In 2018 the International Weightlifting Federation reorganized the categories and he competed in the newly created 55 kg, he won his fourth World Championships by a margin of 24 kg over the second-place finisher, while winning gold medals in all lifts. During the clean and jerk portion of the competition he set a new world record of 162 kg.

===Asian Games===
At the 2014 Asian Games he won the gold medal in the 56 kg, in the clean and jerk portion he set a new world record lift of 170 kg. His total of 298 kg was an Asian Record at the time of competition.
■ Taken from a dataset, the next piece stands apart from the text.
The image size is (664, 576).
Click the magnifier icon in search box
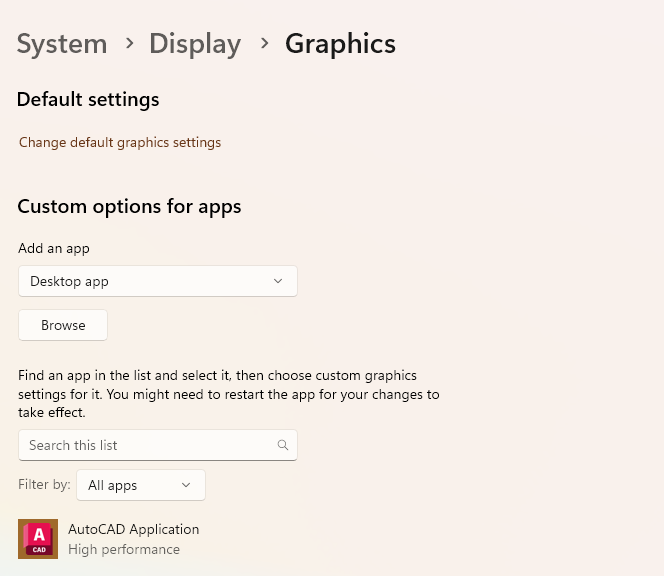(x=283, y=445)
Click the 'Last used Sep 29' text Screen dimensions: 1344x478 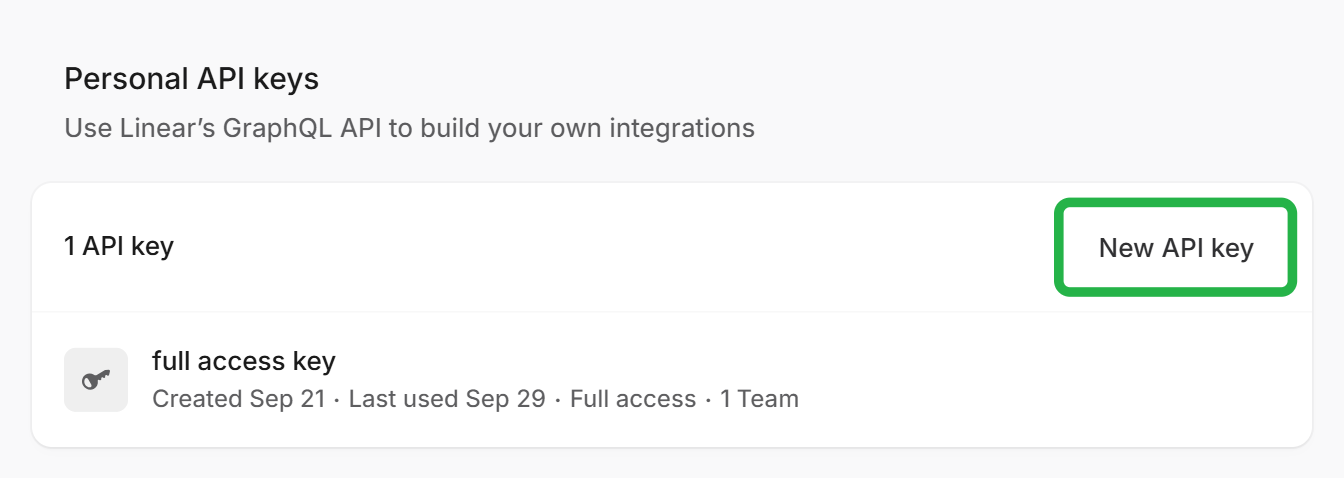(x=447, y=399)
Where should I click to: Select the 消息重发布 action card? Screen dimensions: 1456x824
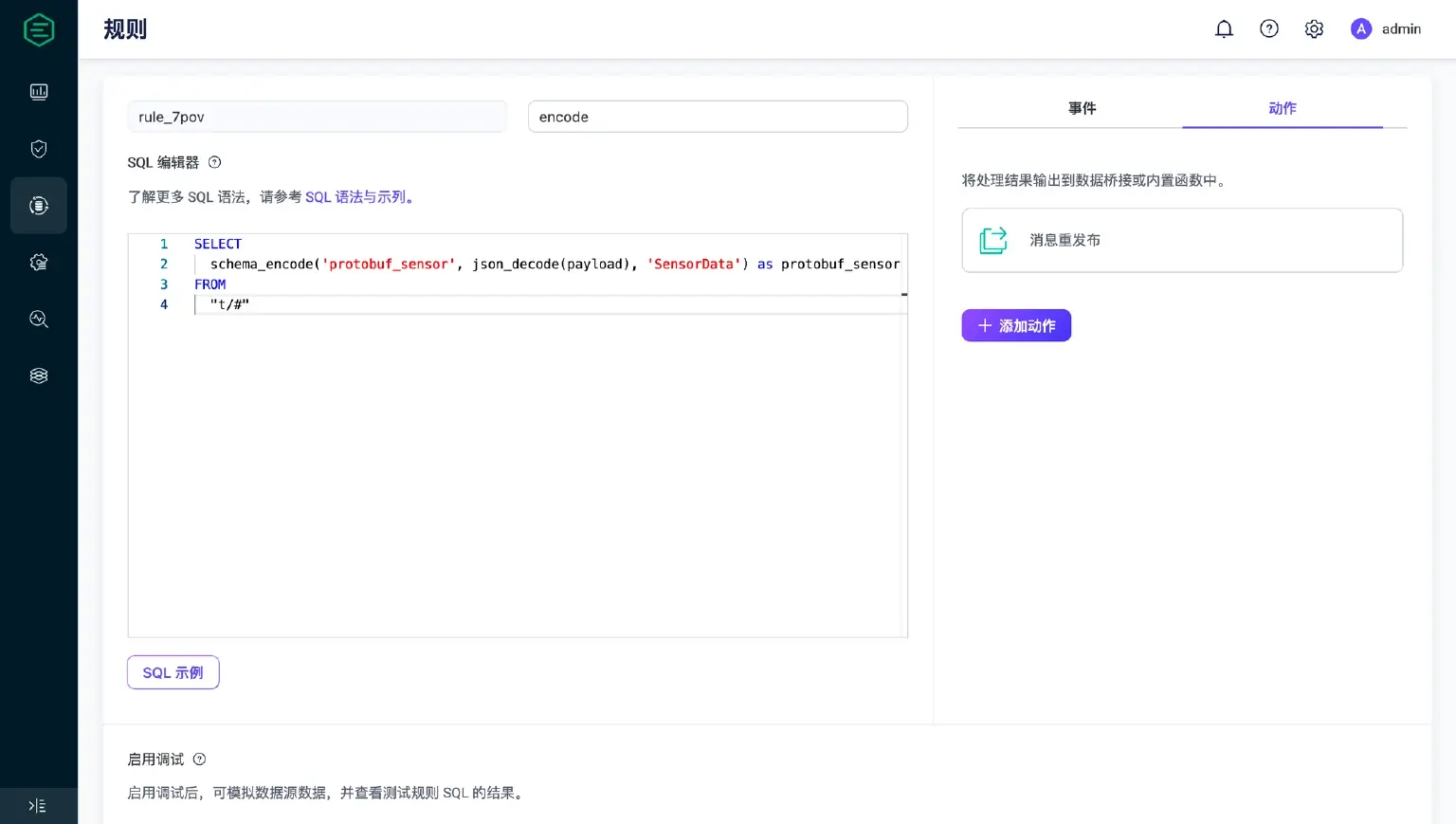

At the next Asian Games in 2018 he was the favorite to win another gold medal at the Games. After finishing in second place after the snatch portion of the competition, 1 kg behind Thạch Kim Tuấn, he outlifted him by 8 kg in the clean and jerk portion of the competition securing his second Asian Games gold medal.

==Major results==

| Year | Venue | Weight | Snatch (kg) |  |  |  | Clean & Jerk (kg) |  |  |  | Total | Rank |
| 1 | 2 | 3 | Rank | 1 | 2 | 3 | Rank |
Olympic Games
| 2012 | UK London, United Kingdom | 56 kg | 120 | 125 | 125 | 6 | 160 | 165 | 168 | 1 | 293 | 1st place, gold medalist(s) |
| 2016 | BRA Rio de Janeiro, Brazil | 56 kg | 128 | 132 | 134 | 2 | 165 | 169 | 169 | 2 | 303 | 2nd place, silver medalist(s) |
World Championships
| 2011 | FRA Paris, France | 56 kg | 115 | 118 | 118 | 10 | 152 | 152 | 152 | 5 | 267 | 6 |
| 2013 | POL Wrocław, Poland | 56 kg | 124 | 127 | 130 | 2nd place, silver medalist(s) | 162 | 170 | -- | 1st place, gold medalist(s) | 289 | 1st place, gold medalist(s) |
| 2014 | KAZ Almaty, Kazakhstan | 56 kg | 124 | 124 | 128 | 5 | 162 | 162 | 168 | 1st place, gold medalist(s) | 296 | 1st place, gold medalist(s) |
| 2015 | USA Houston, United States | 56 kg | 127 | 131 | 133 | 3rd place, bronze medalist(s) | 165 | 171 WR | 175 | 1st place, gold medalist(s) | 302 | 1st place, gold medalist(s) |
| 2018 | TKM Ashgabat, Turkmenistan | 55 kg | 120 | 125 | 128 | 1st place, gold medalist(s) | 155 | 162 | 162 WR | 1st place, gold medalist(s) | 282 | 1st place, gold medalist(s) |
| 2019 | THA Pattaya, Thailand | 55 kg | 121 | 126 | 128 | 1st place, gold medalist(s) | 155 | 163 | 166 CWR | 1st place, gold medalist(s) | 294 CWR | 1st place, gold medalist(s) |
Asian Games
| 2014 | KOR Incheon, South Korea | 56 kg | 123 | 128 | 131 | 3 | 160 | 166 | 170 WR | 1 | 298 | 1st place, gold medalist(s) |
| 2018 | INA Jakarta, Indonesia | 56 kg | 127 | 131 | 131 | 2 | 160 | 172 | 172 | 1 | 287 | 1st place, gold medalist(s) |
Asian Championships
| 2013 | KAZ Astana, Kazakhstan | 56 kg | 122 | 126 | 126 | 1st place, gold medalist(s) | 160 | 169 | 169 | 1st place, gold medalist(s) | 286 | 1st place, gold medalist(s) |
| 2019 | CHN Ningbo, China | 61 kg | 125 | 130 | 133 | 7 | 165 | 172 | 172 | 4 | 295 | 6 |
Asian Interclub Championships
| 2013 | PRK Pyongyang, North Korea | 56 kg | 115 | 118 | 120 | 1st place, gold medalist(s) | 155 | 169 WR | -- | 1st place, gold medalist(s) | 289 | 1st place, gold medalist(s) |
World Junior Championships
| 2011 | MAS Penang, Malaysia | 56 kg | 115 | 121 | 121 | 6 | 150 | 156 | 156 | 1st place, gold medalist(s) | 271 | 4 |
Summer Universiade
| 2013 | TWN New Taipei, Taiwan | 56 kg | 122 | 129 UR | -- | 1st place, gold medalist(s) | 155 | 165 UR | 172 | 1st place, gold medalist(s) | 294 UR | 1st place, gold medalist(s) |

- CWR: Current world record
- WR: World record
- UR: Universiade record

==Personal life==
According to a 2019 article from Choson Sinbo, after his retirement in 2019, he graduated from Kim Hyong Jik University of Education with a major in athletics and working as a weightlifting researcher at the youth athletics school in the ministry of physical culture and sports.